Published on Jun 05, 2023
A smart card, simply speaking, is a credit card sized plastic card with an embedded computer chip and some memory. You can put it to a wide variety of uses to help simplify your daily life. Shopping, identification, telephone services and licenses are just couples of them. ISO 7816 defines the smart cards standard it details the physical, electrical, mechanical and application programming interface for it.
Smart card technology Smart card technology has its historical origin in the late 60's and 70's when inventors in Germany, Japan and France filled the original patents`. However due to several factors , not just of which was immature semiconductors technology , most work on smart cards was not at all completed so 80s' after that ,major rollouts such as the French National Visa Debit and served as eye openers to the potential of smart cards.

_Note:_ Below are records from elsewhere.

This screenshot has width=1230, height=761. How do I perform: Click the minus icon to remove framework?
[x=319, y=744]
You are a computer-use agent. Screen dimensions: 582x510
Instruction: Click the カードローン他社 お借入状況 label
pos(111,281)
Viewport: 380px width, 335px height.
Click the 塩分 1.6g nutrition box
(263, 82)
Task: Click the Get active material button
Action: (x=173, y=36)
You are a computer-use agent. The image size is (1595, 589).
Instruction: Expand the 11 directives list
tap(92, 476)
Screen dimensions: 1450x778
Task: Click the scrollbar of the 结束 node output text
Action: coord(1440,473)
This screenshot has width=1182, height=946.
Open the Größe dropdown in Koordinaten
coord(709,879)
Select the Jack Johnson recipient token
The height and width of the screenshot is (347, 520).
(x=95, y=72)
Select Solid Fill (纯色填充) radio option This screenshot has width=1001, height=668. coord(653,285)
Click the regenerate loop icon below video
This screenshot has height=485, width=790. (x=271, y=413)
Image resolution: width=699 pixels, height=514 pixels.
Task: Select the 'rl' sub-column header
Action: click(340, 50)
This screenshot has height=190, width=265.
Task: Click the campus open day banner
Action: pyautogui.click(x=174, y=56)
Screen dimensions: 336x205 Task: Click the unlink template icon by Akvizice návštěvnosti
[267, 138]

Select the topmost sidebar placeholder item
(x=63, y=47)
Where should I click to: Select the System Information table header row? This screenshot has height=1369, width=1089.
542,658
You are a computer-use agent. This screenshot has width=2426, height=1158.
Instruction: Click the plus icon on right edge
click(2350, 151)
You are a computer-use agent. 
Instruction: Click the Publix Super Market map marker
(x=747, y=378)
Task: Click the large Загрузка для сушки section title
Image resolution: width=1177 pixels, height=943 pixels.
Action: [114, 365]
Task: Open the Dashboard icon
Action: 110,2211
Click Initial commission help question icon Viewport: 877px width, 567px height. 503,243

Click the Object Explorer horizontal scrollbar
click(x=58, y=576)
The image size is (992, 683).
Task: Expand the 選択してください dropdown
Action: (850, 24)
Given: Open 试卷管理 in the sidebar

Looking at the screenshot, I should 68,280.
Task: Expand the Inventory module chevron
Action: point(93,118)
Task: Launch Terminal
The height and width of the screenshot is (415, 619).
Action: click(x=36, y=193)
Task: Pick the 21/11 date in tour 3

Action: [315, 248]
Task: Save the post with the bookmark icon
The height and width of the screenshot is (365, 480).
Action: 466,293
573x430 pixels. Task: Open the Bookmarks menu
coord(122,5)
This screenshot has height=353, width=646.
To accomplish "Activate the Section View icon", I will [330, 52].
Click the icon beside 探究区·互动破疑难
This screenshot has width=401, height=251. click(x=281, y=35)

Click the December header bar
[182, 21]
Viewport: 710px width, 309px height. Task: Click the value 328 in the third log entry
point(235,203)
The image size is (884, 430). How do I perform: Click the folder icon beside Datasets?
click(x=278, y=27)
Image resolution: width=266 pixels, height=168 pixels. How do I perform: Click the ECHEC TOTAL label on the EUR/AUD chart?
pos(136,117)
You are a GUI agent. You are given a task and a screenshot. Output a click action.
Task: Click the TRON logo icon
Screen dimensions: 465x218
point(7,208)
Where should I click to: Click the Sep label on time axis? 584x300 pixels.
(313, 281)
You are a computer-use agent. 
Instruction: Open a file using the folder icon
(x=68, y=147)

The industry is now growing at a tremendous rate, shipping more than one million cards per year since 1998.
Manufacturing Technology
Manufacturing a smart card involves much more than just sticking a chip on the Plastic. The plastic used is usually P.V.C (poly vinyl chloride), but other substitutes like A.B.S (acryl nitrite butadiene styrene), P.C (polycarbonate) and PET is also used. The chip Is also known as micro module, is very thin and is embodied into the plastic substrate or Card. To do this a cavity is formed or milled into the plastic card.
Then either a cold or hot glue process bonds the micro module to the cards. The SIM (subscriber identification module) cards in cellphones are smart cards, and act as a repository for information like owner ID, cash balance, etc. More than 300 million of these cards are being used world wide today.Small dish TV satellite receivers also use smart cards for storing subscription information. These are over four million in the US alone and millions more in Europe and Asia.There are tons of other applications that smart cards can be used for.